== Task objective ==
Reproduce every one of the items below word for word.

== Stored data ==
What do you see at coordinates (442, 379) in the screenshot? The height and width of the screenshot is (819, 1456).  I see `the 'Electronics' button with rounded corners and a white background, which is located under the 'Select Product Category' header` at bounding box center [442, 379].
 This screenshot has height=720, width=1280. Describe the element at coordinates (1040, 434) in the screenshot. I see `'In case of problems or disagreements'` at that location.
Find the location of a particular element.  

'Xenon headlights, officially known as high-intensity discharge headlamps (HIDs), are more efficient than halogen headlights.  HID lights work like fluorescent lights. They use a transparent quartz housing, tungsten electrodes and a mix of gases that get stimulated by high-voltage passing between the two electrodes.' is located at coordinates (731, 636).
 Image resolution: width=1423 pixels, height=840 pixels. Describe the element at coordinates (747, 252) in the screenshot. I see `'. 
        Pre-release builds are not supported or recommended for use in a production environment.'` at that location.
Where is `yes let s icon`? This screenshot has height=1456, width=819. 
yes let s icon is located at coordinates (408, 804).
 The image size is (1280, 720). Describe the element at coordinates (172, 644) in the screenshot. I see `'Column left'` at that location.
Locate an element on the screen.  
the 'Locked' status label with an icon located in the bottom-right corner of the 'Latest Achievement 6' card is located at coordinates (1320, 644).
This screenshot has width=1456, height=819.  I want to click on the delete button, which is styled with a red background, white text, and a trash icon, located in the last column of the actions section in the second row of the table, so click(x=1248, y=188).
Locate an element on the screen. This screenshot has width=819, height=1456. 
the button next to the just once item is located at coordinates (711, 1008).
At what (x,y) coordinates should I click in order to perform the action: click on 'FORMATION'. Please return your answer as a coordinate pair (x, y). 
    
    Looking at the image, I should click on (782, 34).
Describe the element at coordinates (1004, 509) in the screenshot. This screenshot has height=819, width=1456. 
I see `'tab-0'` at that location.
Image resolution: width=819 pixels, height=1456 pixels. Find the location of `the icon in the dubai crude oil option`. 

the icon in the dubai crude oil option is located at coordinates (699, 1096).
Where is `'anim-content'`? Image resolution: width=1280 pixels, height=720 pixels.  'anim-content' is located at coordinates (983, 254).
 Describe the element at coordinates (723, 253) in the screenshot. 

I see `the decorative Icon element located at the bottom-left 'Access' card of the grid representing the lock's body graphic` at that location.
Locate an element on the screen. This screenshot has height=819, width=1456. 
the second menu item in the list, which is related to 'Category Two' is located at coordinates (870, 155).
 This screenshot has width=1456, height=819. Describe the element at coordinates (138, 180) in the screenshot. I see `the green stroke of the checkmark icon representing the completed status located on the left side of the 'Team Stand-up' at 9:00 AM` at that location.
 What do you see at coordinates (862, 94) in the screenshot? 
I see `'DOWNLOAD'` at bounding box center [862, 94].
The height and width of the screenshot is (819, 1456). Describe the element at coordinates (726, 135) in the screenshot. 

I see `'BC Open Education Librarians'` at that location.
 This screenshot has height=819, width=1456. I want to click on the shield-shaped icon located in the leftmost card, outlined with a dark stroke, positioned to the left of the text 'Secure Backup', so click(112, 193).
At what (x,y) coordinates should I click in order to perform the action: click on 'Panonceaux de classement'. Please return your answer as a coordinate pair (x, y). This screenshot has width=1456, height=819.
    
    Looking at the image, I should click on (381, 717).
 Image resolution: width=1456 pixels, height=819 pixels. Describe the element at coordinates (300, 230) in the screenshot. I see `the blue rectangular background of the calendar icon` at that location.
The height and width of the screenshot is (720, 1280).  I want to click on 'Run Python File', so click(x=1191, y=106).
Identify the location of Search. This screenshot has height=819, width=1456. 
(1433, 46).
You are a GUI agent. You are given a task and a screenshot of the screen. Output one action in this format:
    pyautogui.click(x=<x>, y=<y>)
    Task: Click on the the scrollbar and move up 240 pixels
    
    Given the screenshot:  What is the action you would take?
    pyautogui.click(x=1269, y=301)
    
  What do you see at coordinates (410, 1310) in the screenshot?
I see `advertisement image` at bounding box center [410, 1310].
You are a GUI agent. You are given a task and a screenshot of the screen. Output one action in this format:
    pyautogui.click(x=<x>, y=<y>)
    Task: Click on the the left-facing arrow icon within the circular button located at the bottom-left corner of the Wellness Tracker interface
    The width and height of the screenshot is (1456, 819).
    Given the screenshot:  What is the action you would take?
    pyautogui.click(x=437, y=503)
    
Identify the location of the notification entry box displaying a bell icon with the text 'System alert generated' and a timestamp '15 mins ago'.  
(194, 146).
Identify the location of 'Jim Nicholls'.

== Exercise result ==
What do you see at coordinates (442, 379) in the screenshot? The height and width of the screenshot is (819, 1456).  I see `the 'Electronics' button with rounded corners and a white background, which is located under the 'Select Product Category' header` at bounding box center [442, 379].
 This screenshot has height=720, width=1280. Describe the element at coordinates (1040, 434) in the screenshot. I see `'In case of problems or disagreements'` at that location.
Find the location of a particular element.  

'Xenon headlights, officially known as high-intensity discharge headlamps (HIDs), are more efficient than halogen headlights.  HID lights work like fluorescent lights. They use a transparent quartz housing, tungsten electrodes and a mix of gases that get stimulated by high-voltage passing between the two electrodes.' is located at coordinates (731, 636).
 Image resolution: width=1423 pixels, height=840 pixels. Describe the element at coordinates (747, 252) in the screenshot. I see `'. 
        Pre-release builds are not supported or recommended for use in a production environment.'` at that location.
Where is `yes let s icon`? This screenshot has height=1456, width=819. 
yes let s icon is located at coordinates (408, 804).
 The image size is (1280, 720). Describe the element at coordinates (172, 644) in the screenshot. I see `'Column left'` at that location.
Locate an element on the screen.  
the 'Locked' status label with an icon located in the bottom-right corner of the 'Latest Achievement 6' card is located at coordinates (1320, 644).
This screenshot has width=1456, height=819.  I want to click on the delete button, which is styled with a red background, white text, and a trash icon, located in the last column of the actions section in the second row of the table, so click(x=1248, y=188).
Locate an element on the screen. This screenshot has width=819, height=1456. 
the button next to the just once item is located at coordinates (711, 1008).
At what (x,y) coordinates should I click in order to perform the action: click on 'FORMATION'. Please return your answer as a coordinate pair (x, y). 
    
    Looking at the image, I should click on (782, 34).
Describe the element at coordinates (1004, 509) in the screenshot. This screenshot has height=819, width=1456. 
I see `'tab-0'` at that location.
Image resolution: width=819 pixels, height=1456 pixels. Find the location of `the icon in the dubai crude oil option`. 

the icon in the dubai crude oil option is located at coordinates (699, 1096).
Where is `'anim-content'`? Image resolution: width=1280 pixels, height=720 pixels.  'anim-content' is located at coordinates (983, 254).
 Describe the element at coordinates (723, 253) in the screenshot. 

I see `the decorative Icon element located at the bottom-left 'Access' card of the grid representing the lock's body graphic` at that location.
Locate an element on the screen. This screenshot has height=819, width=1456. 
the second menu item in the list, which is related to 'Category Two' is located at coordinates (870, 155).
 This screenshot has width=1456, height=819. Describe the element at coordinates (138, 180) in the screenshot. I see `the green stroke of the checkmark icon representing the completed status located on the left side of the 'Team Stand-up' at 9:00 AM` at that location.
 What do you see at coordinates (862, 94) in the screenshot? 
I see `'DOWNLOAD'` at bounding box center [862, 94].
The height and width of the screenshot is (819, 1456). Describe the element at coordinates (726, 135) in the screenshot. 

I see `'BC Open Education Librarians'` at that location.
 This screenshot has height=819, width=1456. I want to click on the shield-shaped icon located in the leftmost card, outlined with a dark stroke, positioned to the left of the text 'Secure Backup', so click(112, 193).
At what (x,y) coordinates should I click in order to perform the action: click on 'Panonceaux de classement'. Please return your answer as a coordinate pair (x, y). This screenshot has width=1456, height=819.
    
    Looking at the image, I should click on (381, 717).
 Image resolution: width=1456 pixels, height=819 pixels. Describe the element at coordinates (300, 230) in the screenshot. I see `the blue rectangular background of the calendar icon` at that location.
The height and width of the screenshot is (720, 1280).  I want to click on 'Run Python File', so click(x=1191, y=106).
Identify the location of Search. This screenshot has height=819, width=1456. 
(1433, 46).
You are a GUI agent. You are given a task and a screenshot of the screen. Output one action in this format:
    pyautogui.click(x=<x>, y=<y>)
    Task: Click on the the scrollbar and move up 240 pixels
    
    Given the screenshot:  What is the action you would take?
    pyautogui.click(x=1269, y=301)
    
  What do you see at coordinates (410, 1310) in the screenshot?
I see `advertisement image` at bounding box center [410, 1310].
You are a GUI agent. You are given a task and a screenshot of the screen. Output one action in this format:
    pyautogui.click(x=<x>, y=<y>)
    Task: Click on the the left-facing arrow icon within the circular button located at the bottom-left corner of the Wellness Tracker interface
    The width and height of the screenshot is (1456, 819).
    Given the screenshot:  What is the action you would take?
    pyautogui.click(x=437, y=503)
    
Identify the location of the notification entry box displaying a bell icon with the text 'System alert generated' and a timestamp '15 mins ago'.  
(194, 146).
Identify the location of 'Jim Nicholls'.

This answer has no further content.